I stood there deep in thought as the hot water fell down on my body. No matter what topic came to my mind, my thoughts always ended up coming back to Scott. I'm becoming obsessed with him. Why now though? I only just now broke up with Travis and I'm already onto somebody else. He and Scott don't deserve this. Sometimes I really hated how my brain worked. I thought about how perfect of a world it would be if I just didn't have to feel anything. I wouldn't be overly sensitive anymore, I wouldn't be passive aggressive or bitter anymore, and I wouldn't have to worry about feeling unsatisfied and empty. Nobody would ever get hurt around me.

I realized how long I had been standing there and started to scrub my body. About five minutes, I was done and wrapped myself in a towel to dry off. After I was no longer wet I threw some clothes on. I heard that it might get pretty hot later so I wore a red T-shirt, light blue jean shorts and sandals. I quickly did my hair in the same fashion as yesterday and applied some cover up to the blemishes on my face.

After brushing my teeth, I examined myself in the mirror more time. I tried sucking in my gut but I gave up because I wouldn't fool anyone. I came out of the bathroom and saw Kirstie and Scott lounging on the couch watching Spongebob on the huge television. I almost wanted to join them but I couldn't be around Scott right now. It just wouldn't feel right.

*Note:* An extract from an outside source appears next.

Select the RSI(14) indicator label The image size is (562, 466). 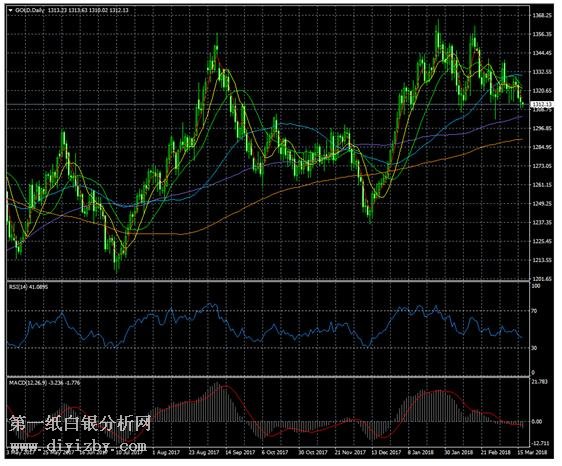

"Guys, I'm gonna go get some air." I said.

Scott sat up and looked at me. "But this is, like, your favorite episode!" Scott pointed out. Band Geeks was a really good episode but I just couldn't. Kirstie looked at me, with a concerned face.

"I've already seen it a million times, I've just gotta get out."

Scott got up and walked up to me. My heart was beating super fast. He put the back of his hand against my forehead. I could feel Kirstie staring at us. "Are you feeling alright?"

I quickly removed his hand from my face which made him jump slightly. "Everything's fine, okay?" I said, my voice going up an octave.

I could tell Scott thought something was wrong because of the way he was looking at me but nonetheless, he let me go. "Alright, you go ahead. The rest of us will leave later."

I nodded and walked out the door. I went into the elevator and pressed the button for the first floor. I released a deep breath I didn't realize was holding. I really hope Scott didn't think I was mad at him, I was only pissed with myself. The doors separated and I was in the lobby. As I was leaving, the doorman greeted me with a 'good morning'. I only nodded in return. I pulled my phone out of my pocket and pressed the home button to check the time. Though it was only a little past eleven o'clock, the city was already extremely busy and crowded. I don't think I could ever get used to this.

"Maybe doing some exploring and finding new places and new people on my own will help me get over this silly crush." I mumbled to myself. I put away my phone and began walking in the direction of a nearby music store I passed yesterday.

The second I entered into the door, I shivered. It must've been twenty degrees cooler in there than it was outside. I rubbed my arms and strolled down the aisles looking from side to side. I picked up some of the CD's and looked at the artists. There were a variety of different genres ranging from EDM to R&B. After a minute, I stopped walking when there was a pair of headphones to my right. I reached for them and placed them on my ears. It was Beyonce's song Crazy in Love. Needless to say it reminded me of Scott and myself. We mentioned in an episode of Superfruit that it was the perfect song to describe our friendship and that was no lie. I chuckled at some fond memories from when we just met in CATS until now.